Work required
Reproduce the following lines verbatim, omitting the pictures.

Dataset rows

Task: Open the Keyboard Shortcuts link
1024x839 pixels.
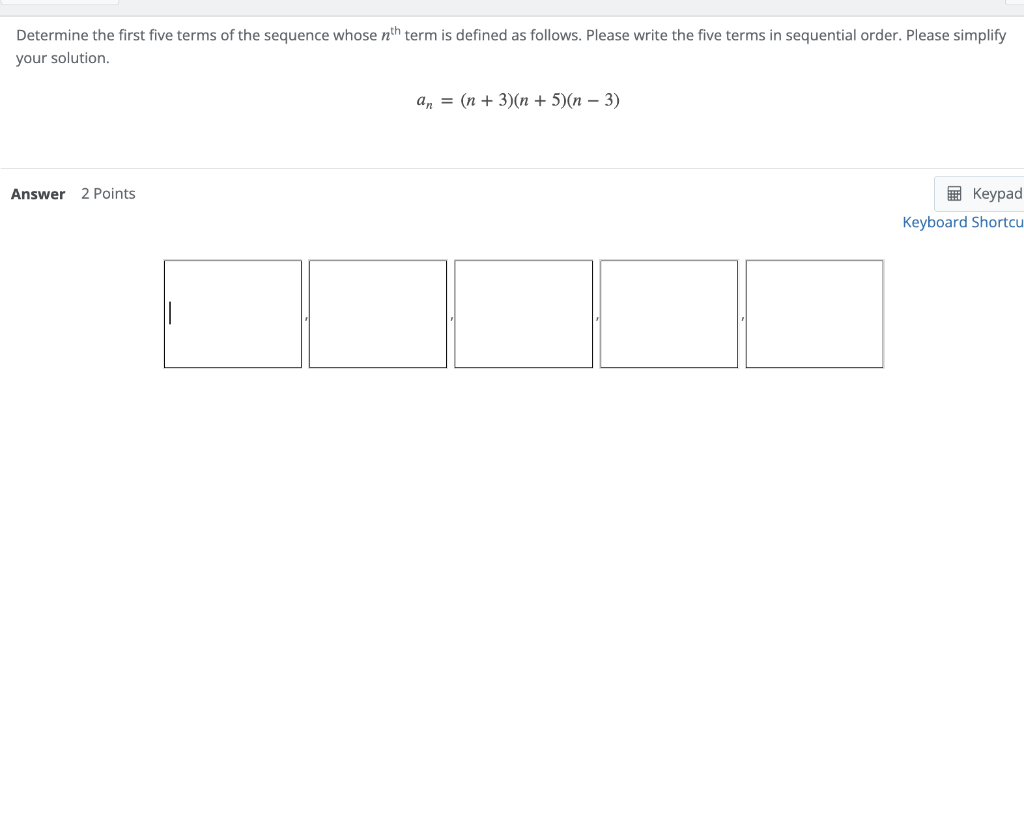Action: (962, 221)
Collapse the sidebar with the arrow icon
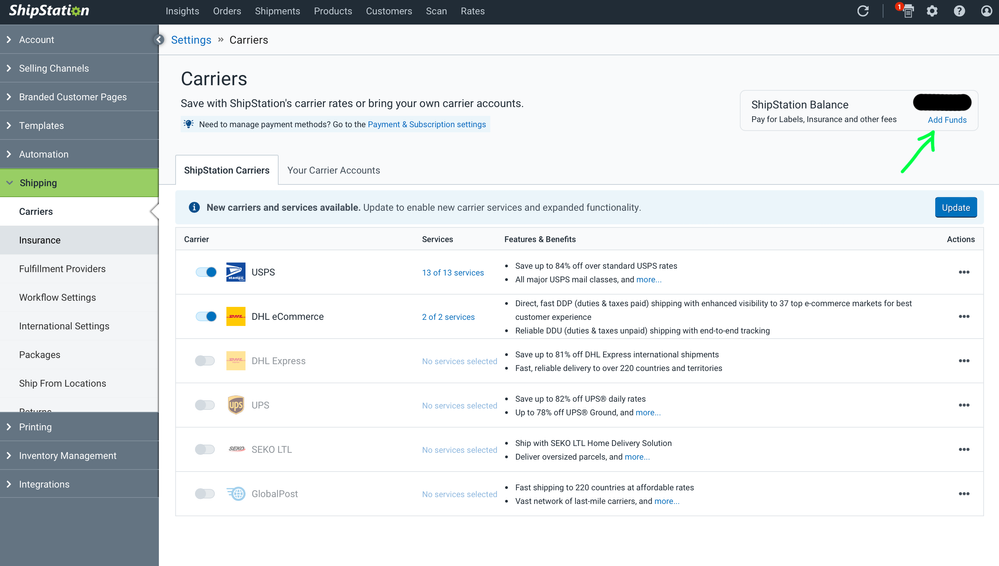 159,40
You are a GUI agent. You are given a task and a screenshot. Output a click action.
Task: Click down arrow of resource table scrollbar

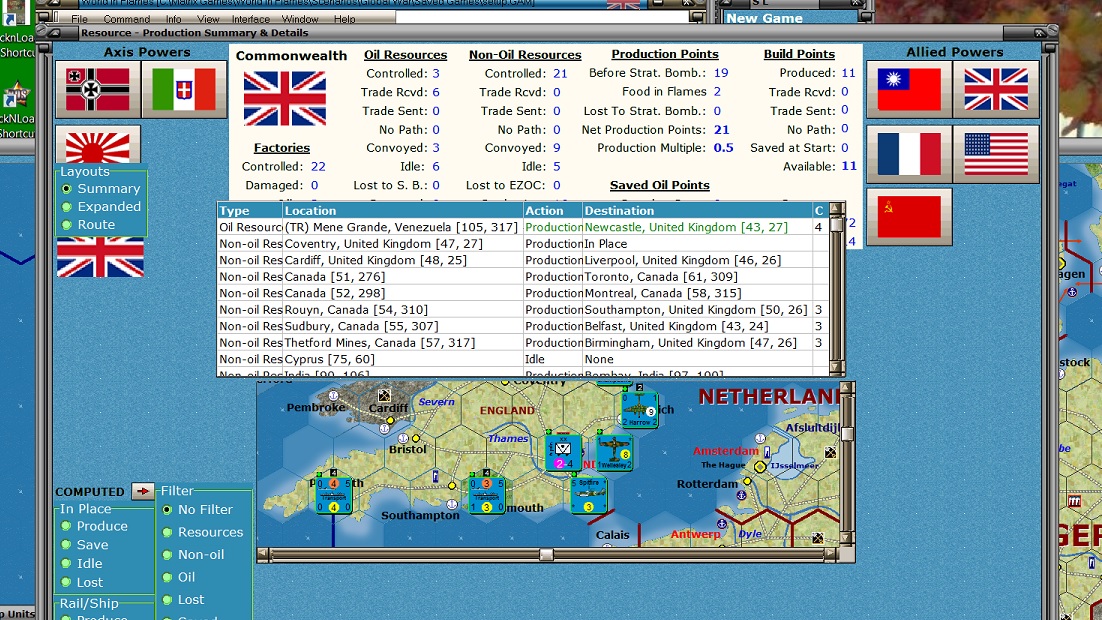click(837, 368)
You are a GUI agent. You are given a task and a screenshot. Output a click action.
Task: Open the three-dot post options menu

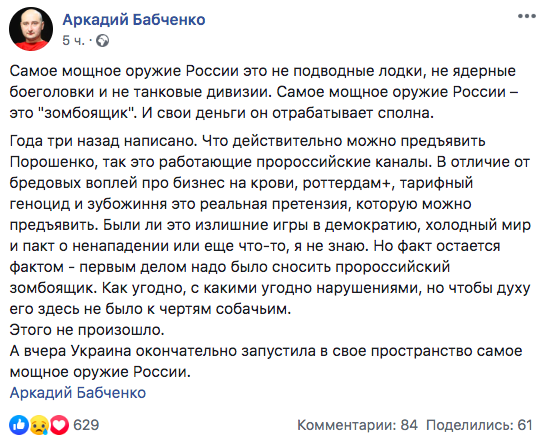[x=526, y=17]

Written response
Task: Open the Keyboard Shortcuts link
1024x839 pixels.
Action: (962, 221)
Collapse the sidebar with the arrow icon
 159,40
You are a GUI agent. You are given a task and a screenshot. Output a click action.
Task: Click down arrow of resource table scrollbar

click(837, 368)
You are a GUI agent. You are given a task and a screenshot. Output a click action.
Task: Open the three-dot post options menu

[x=526, y=17]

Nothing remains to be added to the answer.